I talked to a german couple who has been travelling to portugal for years in something like a high tech super van. They want to „retreat to nature“ and be „autonomous, dependent on no one“ - now that's a bizarre way to see their situation. They need about 30 to 40 litres of diesel for a hundred km to arrive in this beautiful nature, they need food and water and food for their three dogs. Where is independence here?
They say they take all their garbage to the bin - nothing to boast with!
Many people in campervans are a bit paranoid what with „gypsies stealing“ ecc. some build a circle of vans like a fortress and release the dogs when they feel unsave. The truth is that the inhabitants of the little villages here can only dream of the luxury those campers travel in, satelite dish, tv, computer, fridge, washing machine, some even drag boats, little cars, motor scooters, bycicles, surfboards along.
Until now the authorities here were very relaxed about camper vans, but now they start chasing them to the official campsites, because they leave a lot of garbage and dirt but no money and occupy the most beautiful sites.
I actually had the idea of moving about in a campervan myself. Not any more, although of course there are very nice people travelling in campervans too.
luisa in one world - 03.09.2018 um 10:33:28

 die kleine wallfahrtskirche vom heiligen sebastian 


 die männer tragen sebastian 


 die kinder tragen die kleine marienfigur 


 und sie trägt die heilige barbie 


Heute ist ein grauer tag von dem sich alle regen erhoffen. Bei grösster affenhitze fand gestern noch der sebastians-umzug statt, der von telheiro zur sebastianskapelle und zurück nach telheiro führt, gute vier km hin und her. Die sebastians statue ist sehr schwer und sogar die kleine marienstatue hats in sich. Der gut gelaunte pfarrer sang durchs megaphon, die gemeinde sang schleppend zurück. Der „fartura“-stand (schmalzkringel die mit zucker und zimt bestreut sind, ein muss bei festlichkeiten hier) war von einer heissen fettwolke und mehreren kindern umgeben. Das jugendorchester aus reguengos spielte die pathetischen stücke. Ich ging mit und machte fotos.

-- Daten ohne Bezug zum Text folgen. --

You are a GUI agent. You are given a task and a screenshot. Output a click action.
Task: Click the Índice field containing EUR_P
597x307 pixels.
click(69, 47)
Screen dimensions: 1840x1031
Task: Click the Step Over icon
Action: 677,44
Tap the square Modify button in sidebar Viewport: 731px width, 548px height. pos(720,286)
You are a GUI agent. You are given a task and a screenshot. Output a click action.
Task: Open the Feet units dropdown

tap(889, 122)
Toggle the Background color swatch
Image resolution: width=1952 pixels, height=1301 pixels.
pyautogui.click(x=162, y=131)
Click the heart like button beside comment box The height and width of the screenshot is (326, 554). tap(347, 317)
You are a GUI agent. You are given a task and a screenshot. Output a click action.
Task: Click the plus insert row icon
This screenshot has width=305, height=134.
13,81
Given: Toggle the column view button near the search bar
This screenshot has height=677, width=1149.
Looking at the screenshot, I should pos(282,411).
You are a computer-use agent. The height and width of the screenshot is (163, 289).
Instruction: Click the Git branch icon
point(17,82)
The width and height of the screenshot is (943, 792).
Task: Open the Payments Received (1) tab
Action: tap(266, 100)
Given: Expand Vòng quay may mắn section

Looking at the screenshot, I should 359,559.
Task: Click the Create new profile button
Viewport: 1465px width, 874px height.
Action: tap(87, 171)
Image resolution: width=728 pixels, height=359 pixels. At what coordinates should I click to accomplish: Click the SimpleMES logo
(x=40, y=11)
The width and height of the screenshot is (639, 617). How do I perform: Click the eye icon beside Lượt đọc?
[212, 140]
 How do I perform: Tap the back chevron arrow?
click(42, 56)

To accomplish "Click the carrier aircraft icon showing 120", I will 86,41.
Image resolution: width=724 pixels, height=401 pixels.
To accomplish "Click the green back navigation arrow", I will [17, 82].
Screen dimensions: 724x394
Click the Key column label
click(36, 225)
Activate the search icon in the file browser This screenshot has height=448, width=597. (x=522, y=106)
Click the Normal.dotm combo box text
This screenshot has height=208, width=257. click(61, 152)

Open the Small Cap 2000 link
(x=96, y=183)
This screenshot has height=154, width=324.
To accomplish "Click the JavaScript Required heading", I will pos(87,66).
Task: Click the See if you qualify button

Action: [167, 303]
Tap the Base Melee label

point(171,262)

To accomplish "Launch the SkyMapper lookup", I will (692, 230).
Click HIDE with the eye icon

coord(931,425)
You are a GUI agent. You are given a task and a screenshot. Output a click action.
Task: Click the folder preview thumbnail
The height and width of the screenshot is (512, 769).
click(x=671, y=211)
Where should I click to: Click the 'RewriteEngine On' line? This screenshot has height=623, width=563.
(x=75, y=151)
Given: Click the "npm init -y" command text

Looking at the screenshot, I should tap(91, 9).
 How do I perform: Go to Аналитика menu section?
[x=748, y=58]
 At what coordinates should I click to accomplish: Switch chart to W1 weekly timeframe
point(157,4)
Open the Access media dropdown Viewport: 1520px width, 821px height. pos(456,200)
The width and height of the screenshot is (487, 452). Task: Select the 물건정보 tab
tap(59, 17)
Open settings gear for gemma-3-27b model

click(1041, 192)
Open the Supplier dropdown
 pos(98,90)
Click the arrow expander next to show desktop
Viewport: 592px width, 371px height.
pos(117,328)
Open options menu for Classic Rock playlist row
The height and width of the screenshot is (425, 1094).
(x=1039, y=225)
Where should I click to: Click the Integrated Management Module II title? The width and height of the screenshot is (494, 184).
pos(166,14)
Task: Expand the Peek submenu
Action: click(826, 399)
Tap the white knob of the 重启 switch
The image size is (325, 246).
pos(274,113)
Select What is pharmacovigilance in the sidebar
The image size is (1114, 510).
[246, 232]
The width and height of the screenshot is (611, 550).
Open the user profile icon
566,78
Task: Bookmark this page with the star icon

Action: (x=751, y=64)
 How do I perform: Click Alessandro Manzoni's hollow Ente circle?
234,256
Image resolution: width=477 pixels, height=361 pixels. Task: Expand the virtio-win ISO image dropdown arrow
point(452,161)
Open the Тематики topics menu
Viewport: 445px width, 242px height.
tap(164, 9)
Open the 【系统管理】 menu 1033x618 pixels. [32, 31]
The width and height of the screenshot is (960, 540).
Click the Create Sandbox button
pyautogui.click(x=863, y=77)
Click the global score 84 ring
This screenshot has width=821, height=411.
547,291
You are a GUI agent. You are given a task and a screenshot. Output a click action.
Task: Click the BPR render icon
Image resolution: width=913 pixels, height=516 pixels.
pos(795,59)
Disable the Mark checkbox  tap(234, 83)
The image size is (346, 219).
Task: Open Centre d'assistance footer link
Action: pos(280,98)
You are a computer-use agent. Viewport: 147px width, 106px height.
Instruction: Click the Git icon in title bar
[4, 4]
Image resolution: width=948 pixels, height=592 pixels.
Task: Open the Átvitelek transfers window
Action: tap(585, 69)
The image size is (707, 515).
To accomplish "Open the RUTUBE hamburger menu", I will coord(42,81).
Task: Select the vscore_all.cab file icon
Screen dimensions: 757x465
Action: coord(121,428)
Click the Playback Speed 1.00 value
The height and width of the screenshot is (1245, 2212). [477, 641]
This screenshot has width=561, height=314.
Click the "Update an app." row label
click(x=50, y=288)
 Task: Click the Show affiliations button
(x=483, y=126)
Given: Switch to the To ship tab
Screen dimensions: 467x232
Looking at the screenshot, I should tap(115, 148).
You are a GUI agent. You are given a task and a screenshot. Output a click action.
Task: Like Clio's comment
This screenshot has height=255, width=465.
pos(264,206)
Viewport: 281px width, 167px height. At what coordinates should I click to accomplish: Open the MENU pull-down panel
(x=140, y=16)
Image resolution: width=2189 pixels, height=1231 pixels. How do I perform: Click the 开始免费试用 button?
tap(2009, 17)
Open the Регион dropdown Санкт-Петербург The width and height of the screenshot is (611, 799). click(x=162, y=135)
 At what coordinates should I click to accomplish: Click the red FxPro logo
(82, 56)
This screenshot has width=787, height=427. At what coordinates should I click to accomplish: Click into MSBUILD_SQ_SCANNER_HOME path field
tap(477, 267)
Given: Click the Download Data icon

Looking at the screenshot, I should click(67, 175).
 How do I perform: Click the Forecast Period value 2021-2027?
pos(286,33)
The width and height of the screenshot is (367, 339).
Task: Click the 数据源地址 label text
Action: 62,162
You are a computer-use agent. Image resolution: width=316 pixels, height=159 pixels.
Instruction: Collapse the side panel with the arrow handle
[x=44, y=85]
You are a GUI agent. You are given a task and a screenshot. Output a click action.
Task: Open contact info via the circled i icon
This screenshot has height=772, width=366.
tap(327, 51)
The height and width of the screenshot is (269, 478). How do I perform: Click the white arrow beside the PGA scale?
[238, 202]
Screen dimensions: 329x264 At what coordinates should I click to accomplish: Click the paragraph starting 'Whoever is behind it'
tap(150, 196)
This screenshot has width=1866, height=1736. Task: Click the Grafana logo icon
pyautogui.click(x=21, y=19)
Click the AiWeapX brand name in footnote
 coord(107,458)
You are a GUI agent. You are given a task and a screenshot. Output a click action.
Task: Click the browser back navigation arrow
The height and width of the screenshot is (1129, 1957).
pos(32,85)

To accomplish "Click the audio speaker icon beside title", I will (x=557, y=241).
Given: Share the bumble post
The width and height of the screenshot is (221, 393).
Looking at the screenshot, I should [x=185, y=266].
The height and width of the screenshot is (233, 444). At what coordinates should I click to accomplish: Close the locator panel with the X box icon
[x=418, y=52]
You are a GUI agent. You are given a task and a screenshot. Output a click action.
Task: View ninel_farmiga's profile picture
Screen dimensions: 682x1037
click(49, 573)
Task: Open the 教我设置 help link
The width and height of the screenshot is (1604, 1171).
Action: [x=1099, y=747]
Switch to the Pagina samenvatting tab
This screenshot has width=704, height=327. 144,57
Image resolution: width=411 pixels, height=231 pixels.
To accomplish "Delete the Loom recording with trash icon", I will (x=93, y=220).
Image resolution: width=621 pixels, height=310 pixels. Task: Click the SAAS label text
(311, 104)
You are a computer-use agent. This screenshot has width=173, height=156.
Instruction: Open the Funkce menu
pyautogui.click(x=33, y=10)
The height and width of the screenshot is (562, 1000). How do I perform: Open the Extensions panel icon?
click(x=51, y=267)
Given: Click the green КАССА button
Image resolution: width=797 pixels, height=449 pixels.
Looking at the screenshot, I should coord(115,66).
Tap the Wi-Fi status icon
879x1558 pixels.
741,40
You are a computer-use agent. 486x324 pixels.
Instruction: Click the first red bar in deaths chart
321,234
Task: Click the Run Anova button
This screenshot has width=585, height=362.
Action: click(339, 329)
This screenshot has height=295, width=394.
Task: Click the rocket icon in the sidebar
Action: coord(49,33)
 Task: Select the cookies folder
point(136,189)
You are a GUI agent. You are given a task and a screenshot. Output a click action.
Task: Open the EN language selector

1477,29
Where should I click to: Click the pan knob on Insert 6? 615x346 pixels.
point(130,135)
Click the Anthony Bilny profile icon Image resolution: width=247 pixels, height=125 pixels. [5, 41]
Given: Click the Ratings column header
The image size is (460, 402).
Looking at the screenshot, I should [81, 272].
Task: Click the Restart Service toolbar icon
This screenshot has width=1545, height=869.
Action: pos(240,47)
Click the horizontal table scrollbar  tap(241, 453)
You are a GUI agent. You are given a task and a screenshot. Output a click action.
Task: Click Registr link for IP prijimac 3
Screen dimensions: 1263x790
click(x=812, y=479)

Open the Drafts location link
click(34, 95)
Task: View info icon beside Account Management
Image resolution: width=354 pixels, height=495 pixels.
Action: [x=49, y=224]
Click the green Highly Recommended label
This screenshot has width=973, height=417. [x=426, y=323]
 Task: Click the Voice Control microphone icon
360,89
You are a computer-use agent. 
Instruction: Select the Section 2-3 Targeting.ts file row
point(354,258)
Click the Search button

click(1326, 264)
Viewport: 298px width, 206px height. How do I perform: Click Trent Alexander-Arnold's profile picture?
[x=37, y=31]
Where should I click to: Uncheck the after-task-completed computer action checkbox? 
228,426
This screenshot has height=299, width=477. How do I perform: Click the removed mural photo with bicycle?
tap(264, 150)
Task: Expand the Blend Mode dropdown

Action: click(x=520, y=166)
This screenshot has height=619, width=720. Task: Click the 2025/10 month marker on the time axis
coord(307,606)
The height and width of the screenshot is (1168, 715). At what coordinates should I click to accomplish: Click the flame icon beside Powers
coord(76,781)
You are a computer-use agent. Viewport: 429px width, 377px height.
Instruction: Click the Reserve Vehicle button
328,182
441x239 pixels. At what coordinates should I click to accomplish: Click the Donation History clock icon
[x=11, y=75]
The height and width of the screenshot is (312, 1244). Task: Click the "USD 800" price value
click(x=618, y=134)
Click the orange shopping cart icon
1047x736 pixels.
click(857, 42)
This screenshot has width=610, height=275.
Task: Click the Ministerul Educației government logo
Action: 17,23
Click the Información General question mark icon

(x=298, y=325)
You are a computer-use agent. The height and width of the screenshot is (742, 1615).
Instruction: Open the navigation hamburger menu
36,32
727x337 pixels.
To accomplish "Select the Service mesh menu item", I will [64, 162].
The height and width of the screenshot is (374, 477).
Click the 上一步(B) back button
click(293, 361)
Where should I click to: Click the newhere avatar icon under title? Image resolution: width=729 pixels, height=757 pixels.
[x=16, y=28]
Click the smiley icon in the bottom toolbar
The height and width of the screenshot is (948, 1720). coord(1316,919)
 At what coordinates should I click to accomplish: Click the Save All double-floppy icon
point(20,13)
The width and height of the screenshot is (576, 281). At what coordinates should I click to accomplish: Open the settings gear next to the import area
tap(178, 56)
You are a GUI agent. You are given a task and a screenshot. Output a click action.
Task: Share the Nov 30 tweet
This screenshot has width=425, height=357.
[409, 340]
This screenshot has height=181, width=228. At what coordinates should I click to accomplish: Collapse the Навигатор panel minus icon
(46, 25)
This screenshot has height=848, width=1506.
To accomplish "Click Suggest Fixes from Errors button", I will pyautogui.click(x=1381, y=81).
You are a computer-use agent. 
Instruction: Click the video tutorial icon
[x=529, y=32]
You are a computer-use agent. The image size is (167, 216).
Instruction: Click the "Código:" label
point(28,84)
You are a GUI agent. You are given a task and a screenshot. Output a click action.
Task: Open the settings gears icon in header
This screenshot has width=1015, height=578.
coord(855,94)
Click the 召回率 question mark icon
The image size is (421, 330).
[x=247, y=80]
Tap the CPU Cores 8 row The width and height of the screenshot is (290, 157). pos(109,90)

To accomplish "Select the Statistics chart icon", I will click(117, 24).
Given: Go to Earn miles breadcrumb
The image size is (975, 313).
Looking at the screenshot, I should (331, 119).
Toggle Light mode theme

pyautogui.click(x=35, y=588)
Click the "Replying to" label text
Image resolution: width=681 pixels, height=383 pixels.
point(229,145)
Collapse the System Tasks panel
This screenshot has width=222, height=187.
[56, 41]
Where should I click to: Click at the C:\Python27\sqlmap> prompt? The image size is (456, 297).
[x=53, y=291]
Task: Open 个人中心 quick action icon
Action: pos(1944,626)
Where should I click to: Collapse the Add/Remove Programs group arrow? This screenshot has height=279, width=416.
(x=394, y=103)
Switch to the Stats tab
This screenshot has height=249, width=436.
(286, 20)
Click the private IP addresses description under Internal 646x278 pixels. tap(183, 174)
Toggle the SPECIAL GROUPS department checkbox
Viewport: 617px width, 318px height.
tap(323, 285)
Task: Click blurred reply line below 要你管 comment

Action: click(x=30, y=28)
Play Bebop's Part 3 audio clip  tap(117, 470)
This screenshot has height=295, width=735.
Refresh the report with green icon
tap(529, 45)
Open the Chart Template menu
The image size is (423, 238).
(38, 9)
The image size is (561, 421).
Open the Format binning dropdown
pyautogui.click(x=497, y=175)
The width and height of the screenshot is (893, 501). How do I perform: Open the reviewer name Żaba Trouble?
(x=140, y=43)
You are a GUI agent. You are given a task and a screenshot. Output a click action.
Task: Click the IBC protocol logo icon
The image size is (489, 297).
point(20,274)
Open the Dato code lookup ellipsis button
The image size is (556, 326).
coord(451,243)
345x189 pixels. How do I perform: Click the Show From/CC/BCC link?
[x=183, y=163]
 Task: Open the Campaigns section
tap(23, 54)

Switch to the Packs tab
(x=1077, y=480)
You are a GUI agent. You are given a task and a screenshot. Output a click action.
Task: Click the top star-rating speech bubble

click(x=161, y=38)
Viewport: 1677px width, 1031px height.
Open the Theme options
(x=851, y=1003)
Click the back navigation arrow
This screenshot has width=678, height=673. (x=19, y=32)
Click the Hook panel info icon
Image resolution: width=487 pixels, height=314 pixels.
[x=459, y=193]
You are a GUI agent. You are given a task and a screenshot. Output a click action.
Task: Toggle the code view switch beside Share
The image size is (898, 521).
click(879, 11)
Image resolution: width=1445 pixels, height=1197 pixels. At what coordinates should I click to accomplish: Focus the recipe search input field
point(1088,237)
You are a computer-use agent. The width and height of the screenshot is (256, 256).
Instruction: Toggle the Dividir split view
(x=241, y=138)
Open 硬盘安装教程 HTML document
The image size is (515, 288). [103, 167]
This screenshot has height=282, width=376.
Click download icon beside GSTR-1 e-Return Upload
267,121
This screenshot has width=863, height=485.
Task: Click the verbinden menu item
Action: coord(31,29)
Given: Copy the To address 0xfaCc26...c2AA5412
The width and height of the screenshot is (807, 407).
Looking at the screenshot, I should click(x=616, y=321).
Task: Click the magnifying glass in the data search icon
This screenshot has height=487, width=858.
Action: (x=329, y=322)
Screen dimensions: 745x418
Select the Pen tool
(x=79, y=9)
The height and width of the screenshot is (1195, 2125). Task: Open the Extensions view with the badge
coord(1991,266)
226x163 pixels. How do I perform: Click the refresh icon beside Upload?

Today is a grey day and we all hope for rain. In the greatest heat there was the procession for s.sebastian last night. Its quite a long walk from telheiro to the sebastians chapel and back, about four kilometres and the statue is very very heavy. Even the little st.mary statue carried by children is heavy. The clergy sang along through his megaphone, the parish community who followed him sang somewhat more slowly back. The „fartura“shack was surrounded by a fat cloud and some kids (fartura is a kind of lard cake covered in sugar and cinnamon, a must at festivities here). The youth band of reguengos played the heavy solemn musical pieces fit for the occasion. I went with them and made pictures.